(Dataset entries)
——

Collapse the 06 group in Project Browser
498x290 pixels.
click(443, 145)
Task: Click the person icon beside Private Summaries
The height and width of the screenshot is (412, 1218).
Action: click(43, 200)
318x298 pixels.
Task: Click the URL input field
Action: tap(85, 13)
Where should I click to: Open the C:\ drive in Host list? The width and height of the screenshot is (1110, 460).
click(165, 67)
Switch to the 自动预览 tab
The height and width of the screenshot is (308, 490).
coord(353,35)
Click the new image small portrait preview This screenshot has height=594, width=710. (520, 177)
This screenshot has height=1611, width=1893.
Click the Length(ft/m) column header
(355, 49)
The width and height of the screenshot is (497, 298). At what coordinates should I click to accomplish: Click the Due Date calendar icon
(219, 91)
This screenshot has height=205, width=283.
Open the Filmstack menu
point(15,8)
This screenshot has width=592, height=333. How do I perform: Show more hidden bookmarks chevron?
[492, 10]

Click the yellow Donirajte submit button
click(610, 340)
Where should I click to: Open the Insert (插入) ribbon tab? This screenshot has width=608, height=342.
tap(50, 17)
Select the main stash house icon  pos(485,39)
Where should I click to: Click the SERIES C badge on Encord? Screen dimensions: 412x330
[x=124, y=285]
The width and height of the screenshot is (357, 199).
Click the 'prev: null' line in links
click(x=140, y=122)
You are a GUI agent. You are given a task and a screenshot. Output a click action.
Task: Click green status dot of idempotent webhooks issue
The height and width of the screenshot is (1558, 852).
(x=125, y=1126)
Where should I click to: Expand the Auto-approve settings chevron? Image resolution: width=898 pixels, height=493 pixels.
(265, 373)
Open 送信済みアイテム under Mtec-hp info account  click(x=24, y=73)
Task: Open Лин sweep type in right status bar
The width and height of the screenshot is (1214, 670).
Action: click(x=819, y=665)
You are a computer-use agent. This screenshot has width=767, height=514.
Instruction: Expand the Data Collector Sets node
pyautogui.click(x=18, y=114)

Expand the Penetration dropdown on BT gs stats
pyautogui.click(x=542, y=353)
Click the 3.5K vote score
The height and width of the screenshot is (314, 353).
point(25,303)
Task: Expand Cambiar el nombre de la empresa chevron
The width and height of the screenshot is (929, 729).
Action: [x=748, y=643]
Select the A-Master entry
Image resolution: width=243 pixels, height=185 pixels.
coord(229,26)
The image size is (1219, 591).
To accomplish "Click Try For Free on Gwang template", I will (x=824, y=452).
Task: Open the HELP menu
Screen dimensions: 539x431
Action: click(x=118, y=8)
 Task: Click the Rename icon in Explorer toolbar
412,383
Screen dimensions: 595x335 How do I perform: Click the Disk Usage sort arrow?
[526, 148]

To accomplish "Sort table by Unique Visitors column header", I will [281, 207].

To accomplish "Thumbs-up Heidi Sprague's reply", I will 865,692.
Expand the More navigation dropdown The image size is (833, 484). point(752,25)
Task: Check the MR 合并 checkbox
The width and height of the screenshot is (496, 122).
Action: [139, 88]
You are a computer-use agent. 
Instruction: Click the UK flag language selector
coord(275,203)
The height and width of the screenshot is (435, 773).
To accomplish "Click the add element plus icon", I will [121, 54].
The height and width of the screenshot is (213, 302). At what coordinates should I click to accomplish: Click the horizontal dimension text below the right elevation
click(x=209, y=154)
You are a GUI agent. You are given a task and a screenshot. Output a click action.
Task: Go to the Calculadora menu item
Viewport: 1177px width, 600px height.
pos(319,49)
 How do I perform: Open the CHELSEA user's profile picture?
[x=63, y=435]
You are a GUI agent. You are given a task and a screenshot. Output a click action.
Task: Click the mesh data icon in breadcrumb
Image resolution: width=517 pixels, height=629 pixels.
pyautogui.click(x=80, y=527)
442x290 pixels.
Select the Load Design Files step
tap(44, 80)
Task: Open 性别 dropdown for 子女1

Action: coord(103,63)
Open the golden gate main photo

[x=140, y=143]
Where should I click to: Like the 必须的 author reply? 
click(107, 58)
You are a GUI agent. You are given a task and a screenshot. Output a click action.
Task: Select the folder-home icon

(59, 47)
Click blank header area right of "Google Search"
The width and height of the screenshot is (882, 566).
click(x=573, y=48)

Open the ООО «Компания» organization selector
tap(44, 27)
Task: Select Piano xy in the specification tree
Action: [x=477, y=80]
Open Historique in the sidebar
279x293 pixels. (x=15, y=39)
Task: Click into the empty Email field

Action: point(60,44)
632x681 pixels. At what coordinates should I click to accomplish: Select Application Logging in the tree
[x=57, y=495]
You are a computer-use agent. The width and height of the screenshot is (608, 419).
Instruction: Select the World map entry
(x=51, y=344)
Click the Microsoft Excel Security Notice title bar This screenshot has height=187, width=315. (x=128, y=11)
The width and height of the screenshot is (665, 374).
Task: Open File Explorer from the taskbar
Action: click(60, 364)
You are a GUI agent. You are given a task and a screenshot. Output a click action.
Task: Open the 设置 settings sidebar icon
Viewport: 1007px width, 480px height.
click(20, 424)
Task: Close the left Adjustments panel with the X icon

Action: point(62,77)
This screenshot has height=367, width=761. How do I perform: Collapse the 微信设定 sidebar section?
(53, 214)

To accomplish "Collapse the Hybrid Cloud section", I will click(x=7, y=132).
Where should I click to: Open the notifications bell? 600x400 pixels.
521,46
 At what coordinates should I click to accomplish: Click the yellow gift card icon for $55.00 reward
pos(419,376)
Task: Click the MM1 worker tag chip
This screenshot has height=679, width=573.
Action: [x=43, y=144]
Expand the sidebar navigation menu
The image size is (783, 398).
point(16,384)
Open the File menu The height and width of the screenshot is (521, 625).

——

• Problem details: The records above are to be duplicated exactly, every one of them.

• Reply:
Collapse the 06 group in Project Browser
498x290 pixels.
click(443, 145)
Task: Click the person icon beside Private Summaries
The height and width of the screenshot is (412, 1218).
Action: click(43, 200)
318x298 pixels.
Task: Click the URL input field
Action: tap(85, 13)
Where should I click to: Open the C:\ drive in Host list? The width and height of the screenshot is (1110, 460).
click(165, 67)
Switch to the 自动预览 tab
The height and width of the screenshot is (308, 490).
coord(353,35)
Click the new image small portrait preview This screenshot has height=594, width=710. (520, 177)
This screenshot has height=1611, width=1893.
Click the Length(ft/m) column header
(355, 49)
The width and height of the screenshot is (497, 298). At what coordinates should I click to accomplish: Click the Due Date calendar icon
(219, 91)
This screenshot has height=205, width=283.
Open the Filmstack menu
point(15,8)
This screenshot has width=592, height=333. How do I perform: Show more hidden bookmarks chevron?
[492, 10]

Click the yellow Donirajte submit button
click(610, 340)
Where should I click to: Open the Insert (插入) ribbon tab? This screenshot has width=608, height=342.
tap(50, 17)
Select the main stash house icon  pos(485,39)
Where should I click to: Click the SERIES C badge on Encord? Screen dimensions: 412x330
[x=124, y=285]
The width and height of the screenshot is (357, 199).
Click the 'prev: null' line in links
click(x=140, y=122)
You are a GUI agent. You are given a task and a screenshot. Output a click action.
Task: Click green status dot of idempotent webhooks issue
The height and width of the screenshot is (1558, 852).
(x=125, y=1126)
Where should I click to: Expand the Auto-approve settings chevron? Image resolution: width=898 pixels, height=493 pixels.
(265, 373)
Open 送信済みアイテム under Mtec-hp info account  click(x=24, y=73)
Task: Open Лин sweep type in right status bar
The width and height of the screenshot is (1214, 670).
Action: click(x=819, y=665)
You are a computer-use agent. This screenshot has width=767, height=514.
Instruction: Expand the Data Collector Sets node
pyautogui.click(x=18, y=114)

Expand the Penetration dropdown on BT gs stats
pyautogui.click(x=542, y=353)
Click the 3.5K vote score
The height and width of the screenshot is (314, 353).
point(25,303)
Task: Expand Cambiar el nombre de la empresa chevron
The width and height of the screenshot is (929, 729).
Action: [x=748, y=643]
Select the A-Master entry
Image resolution: width=243 pixels, height=185 pixels.
coord(229,26)
The image size is (1219, 591).
To accomplish "Click Try For Free on Gwang template", I will (x=824, y=452).
Task: Open the HELP menu
Screen dimensions: 539x431
Action: click(x=118, y=8)
 Task: Click the Rename icon in Explorer toolbar
412,383
Screen dimensions: 595x335 How do I perform: Click the Disk Usage sort arrow?
[526, 148]

To accomplish "Sort table by Unique Visitors column header", I will [281, 207].

To accomplish "Thumbs-up Heidi Sprague's reply", I will 865,692.
Expand the More navigation dropdown The image size is (833, 484). point(752,25)
Task: Check the MR 合并 checkbox
The width and height of the screenshot is (496, 122).
Action: [139, 88]
You are a computer-use agent. 
Instruction: Click the UK flag language selector
coord(275,203)
The height and width of the screenshot is (435, 773).
To accomplish "Click the add element plus icon", I will [121, 54].
The height and width of the screenshot is (213, 302). At what coordinates should I click to accomplish: Click the horizontal dimension text below the right elevation
click(x=209, y=154)
You are a GUI agent. You are given a task and a screenshot. Output a click action.
Task: Go to the Calculadora menu item
Viewport: 1177px width, 600px height.
pos(319,49)
 How do I perform: Open the CHELSEA user's profile picture?
[x=63, y=435]
You are a GUI agent. You are given a task and a screenshot. Output a click action.
Task: Click the mesh data icon in breadcrumb
Image resolution: width=517 pixels, height=629 pixels.
pyautogui.click(x=80, y=527)
442x290 pixels.
Select the Load Design Files step
tap(44, 80)
Task: Open 性别 dropdown for 子女1

Action: coord(103,63)
Open the golden gate main photo

[x=140, y=143]
Where should I click to: Like the 必须的 author reply? 
click(107, 58)
You are a GUI agent. You are given a task and a screenshot. Output a click action.
Task: Select the folder-home icon

(59, 47)
Click blank header area right of "Google Search"
The width and height of the screenshot is (882, 566).
click(x=573, y=48)

Open the ООО «Компания» organization selector
tap(44, 27)
Task: Select Piano xy in the specification tree
Action: [x=477, y=80]
Open Historique in the sidebar
279x293 pixels. (x=15, y=39)
Task: Click into the empty Email field

Action: point(60,44)
632x681 pixels. At what coordinates should I click to accomplish: Select Application Logging in the tree
[x=57, y=495]
You are a computer-use agent. The width and height of the screenshot is (608, 419).
Instruction: Select the World map entry
(x=51, y=344)
Click the Microsoft Excel Security Notice title bar This screenshot has height=187, width=315. (x=128, y=11)
The width and height of the screenshot is (665, 374).
Task: Open File Explorer from the taskbar
Action: click(60, 364)
You are a GUI agent. You are given a task and a screenshot. Output a click action.
Task: Open the 设置 settings sidebar icon
Viewport: 1007px width, 480px height.
click(20, 424)
Task: Close the left Adjustments panel with the X icon

Action: point(62,77)
This screenshot has height=367, width=761. How do I perform: Collapse the 微信设定 sidebar section?
(53, 214)

To accomplish "Collapse the Hybrid Cloud section", I will click(x=7, y=132).
Where should I click to: Open the notifications bell? 600x400 pixels.
521,46
 At what coordinates should I click to accomplish: Click the yellow gift card icon for $55.00 reward
pos(419,376)
Task: Click the MM1 worker tag chip
This screenshot has height=679, width=573.
Action: [x=43, y=144]
Expand the sidebar navigation menu
The image size is (783, 398).
point(16,384)
Open the File menu The height and width of the screenshot is (521, 625).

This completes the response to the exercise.